Like many such blessings, this one's merits go to the attitude it instills in the speaker, at least as much as in what it conveys to the target.

Bob Flynn (mail):
Sorry to be a kill joy, but I don't like it. Too vague and mushy.

"May you be who you are, and may you be blessed in all that you are."

And if the 3-year olds are mean and lazy? Is this some sort of blessing?

How about this:

"You are both good boys and your mother and I love you a lot"
1.5.2006 4:19pm
Noel Magee:
I've done a variant of Bob's suggestion. Sometimes even going so far as to recite a list of the people who love my kids. I agree that the suggestion by EV is likely to be utterly useless, especially for younger children. It is not clear enough.

There are often times when I revert to my native traditionalist, "Sleep tight and don't let the bed bugs bite." Although I do hope the sentiment remains somewhat out of step with the reality my children experience.
1.5.2006 4:40pm
Neal R. (mail):
I like Bob Flynn's blessing better. I don't know what could "instill" more in a speaker than to tell his kids he loves them. It's also a bonus that the kids will have some idea what the heck Dad is talking about.
1.5.2006 4:40pm
John Jenkins (mail):
Geez, this is a tough crowd around here. Somehow I don't doubt that the father in question tells his kids he loves them.
1.5.2006 4:44pm
Dustin (mail):
It's great to tell kids that they should be whatever they want to be so long as they put their best into it.

That may not be exactly what EV meant by blessed, but it's what I would mean.

→ **Stored data**:
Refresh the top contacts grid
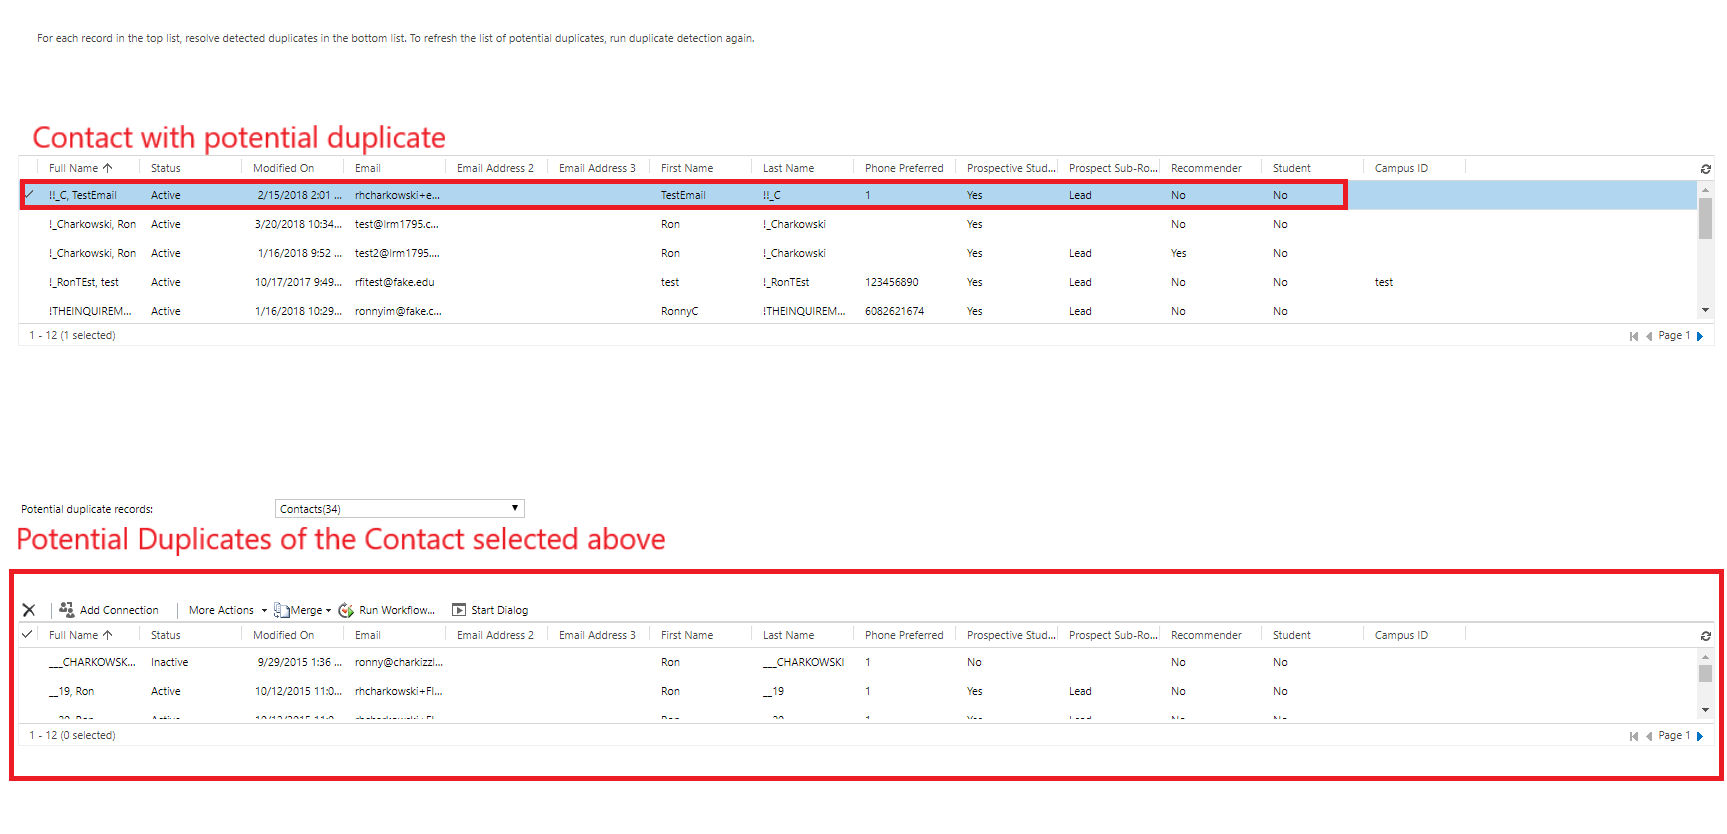(1705, 169)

→ **Questions**:
(1) Answer these questions about the comment thread on the blessing:
(a) What wording does Bob Flynn offer as his alternative blessing?
(b) Which traditional phrase does Noel Magee sometimes revert to?
(c) According to John Jenkins, what does he not doubt the father in question does?
(2) Please echo a passage from the comment thread on the blessing word for word: begin at the words "There are often" and stop after the words "is talking about.".
The data is not needed for what follows.

→ **Outputs by task**:
(1)
(a) "You are both good boys and your mother and I love you a lot"
(b) "Sleep tight and don't let the bed bugs bite."
(c) Tells his kids he loves them.

(2)
There are often times when I revert to my native traditionalist, "Sleep tight and don't let the bed bugs bite." Although I do hope the sentiment remains somewhat out of step with the reality my children experience.
1.5.2006 4:40pm
Neal R. (mail):
I like Bob Flynn's blessing better. I don't know what could "instill" more in a speaker than to tell his kids he loves them. It's also a bonus that the kids will have some idea what the heck Dad is talking about.